====== EXCERPTED DATA ======

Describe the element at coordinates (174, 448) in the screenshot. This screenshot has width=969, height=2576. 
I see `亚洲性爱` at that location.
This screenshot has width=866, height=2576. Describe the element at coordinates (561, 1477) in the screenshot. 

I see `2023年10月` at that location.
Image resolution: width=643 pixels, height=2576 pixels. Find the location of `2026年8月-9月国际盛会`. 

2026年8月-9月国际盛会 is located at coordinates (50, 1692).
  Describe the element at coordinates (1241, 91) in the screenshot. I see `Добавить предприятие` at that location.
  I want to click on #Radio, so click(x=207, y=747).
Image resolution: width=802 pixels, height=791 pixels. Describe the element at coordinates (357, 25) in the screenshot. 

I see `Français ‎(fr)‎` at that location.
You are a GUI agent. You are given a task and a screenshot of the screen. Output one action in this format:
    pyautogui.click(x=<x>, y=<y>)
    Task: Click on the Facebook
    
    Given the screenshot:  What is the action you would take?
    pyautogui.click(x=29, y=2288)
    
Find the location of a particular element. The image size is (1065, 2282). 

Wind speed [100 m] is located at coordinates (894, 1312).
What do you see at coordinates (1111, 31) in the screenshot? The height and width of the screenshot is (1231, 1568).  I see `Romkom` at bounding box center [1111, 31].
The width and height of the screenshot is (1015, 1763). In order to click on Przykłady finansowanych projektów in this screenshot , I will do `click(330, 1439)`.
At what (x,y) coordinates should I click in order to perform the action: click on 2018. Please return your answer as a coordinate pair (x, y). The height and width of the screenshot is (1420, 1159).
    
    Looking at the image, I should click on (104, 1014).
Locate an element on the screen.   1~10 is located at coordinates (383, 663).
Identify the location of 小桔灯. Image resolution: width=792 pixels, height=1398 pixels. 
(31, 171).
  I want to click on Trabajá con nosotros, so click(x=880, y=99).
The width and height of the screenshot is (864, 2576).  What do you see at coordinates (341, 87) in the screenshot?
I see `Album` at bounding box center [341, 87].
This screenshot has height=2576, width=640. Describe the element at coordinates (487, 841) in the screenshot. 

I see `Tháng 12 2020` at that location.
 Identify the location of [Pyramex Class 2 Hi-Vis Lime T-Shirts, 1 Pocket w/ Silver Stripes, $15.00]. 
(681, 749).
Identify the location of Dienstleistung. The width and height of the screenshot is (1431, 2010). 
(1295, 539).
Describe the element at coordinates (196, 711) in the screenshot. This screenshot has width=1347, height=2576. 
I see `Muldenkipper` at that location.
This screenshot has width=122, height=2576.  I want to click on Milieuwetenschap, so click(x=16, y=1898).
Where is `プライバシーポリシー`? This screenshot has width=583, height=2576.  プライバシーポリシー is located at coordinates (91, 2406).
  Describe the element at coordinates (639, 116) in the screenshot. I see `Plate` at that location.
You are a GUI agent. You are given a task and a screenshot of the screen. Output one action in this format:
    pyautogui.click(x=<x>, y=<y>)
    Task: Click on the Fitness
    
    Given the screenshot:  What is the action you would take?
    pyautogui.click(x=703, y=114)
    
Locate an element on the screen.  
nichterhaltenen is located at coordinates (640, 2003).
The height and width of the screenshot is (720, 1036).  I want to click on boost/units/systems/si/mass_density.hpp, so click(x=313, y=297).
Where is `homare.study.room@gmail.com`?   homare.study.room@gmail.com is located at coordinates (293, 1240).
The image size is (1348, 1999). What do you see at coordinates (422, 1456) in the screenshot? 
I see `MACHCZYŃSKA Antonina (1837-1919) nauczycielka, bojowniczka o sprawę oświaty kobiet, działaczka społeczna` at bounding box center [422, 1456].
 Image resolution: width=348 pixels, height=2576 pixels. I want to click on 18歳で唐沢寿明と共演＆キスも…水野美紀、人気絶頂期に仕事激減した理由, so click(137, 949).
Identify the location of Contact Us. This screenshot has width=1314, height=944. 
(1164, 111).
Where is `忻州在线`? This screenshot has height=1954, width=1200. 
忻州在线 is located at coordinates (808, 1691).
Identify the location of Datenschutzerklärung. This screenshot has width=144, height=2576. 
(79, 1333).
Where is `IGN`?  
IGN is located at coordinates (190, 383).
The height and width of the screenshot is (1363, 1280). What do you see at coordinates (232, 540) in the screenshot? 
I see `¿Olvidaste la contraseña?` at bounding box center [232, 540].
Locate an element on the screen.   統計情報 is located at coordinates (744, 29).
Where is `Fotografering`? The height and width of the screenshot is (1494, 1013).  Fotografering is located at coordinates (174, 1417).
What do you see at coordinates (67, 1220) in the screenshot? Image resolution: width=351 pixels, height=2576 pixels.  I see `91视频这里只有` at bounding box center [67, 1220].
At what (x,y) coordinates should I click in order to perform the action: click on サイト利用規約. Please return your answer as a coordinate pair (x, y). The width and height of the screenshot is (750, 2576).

======

__CHALLENGE__
State how many lines of the records above contain the word "Please", treating case as significant. Reply with the number alone.

__FULL RESPONSE__
2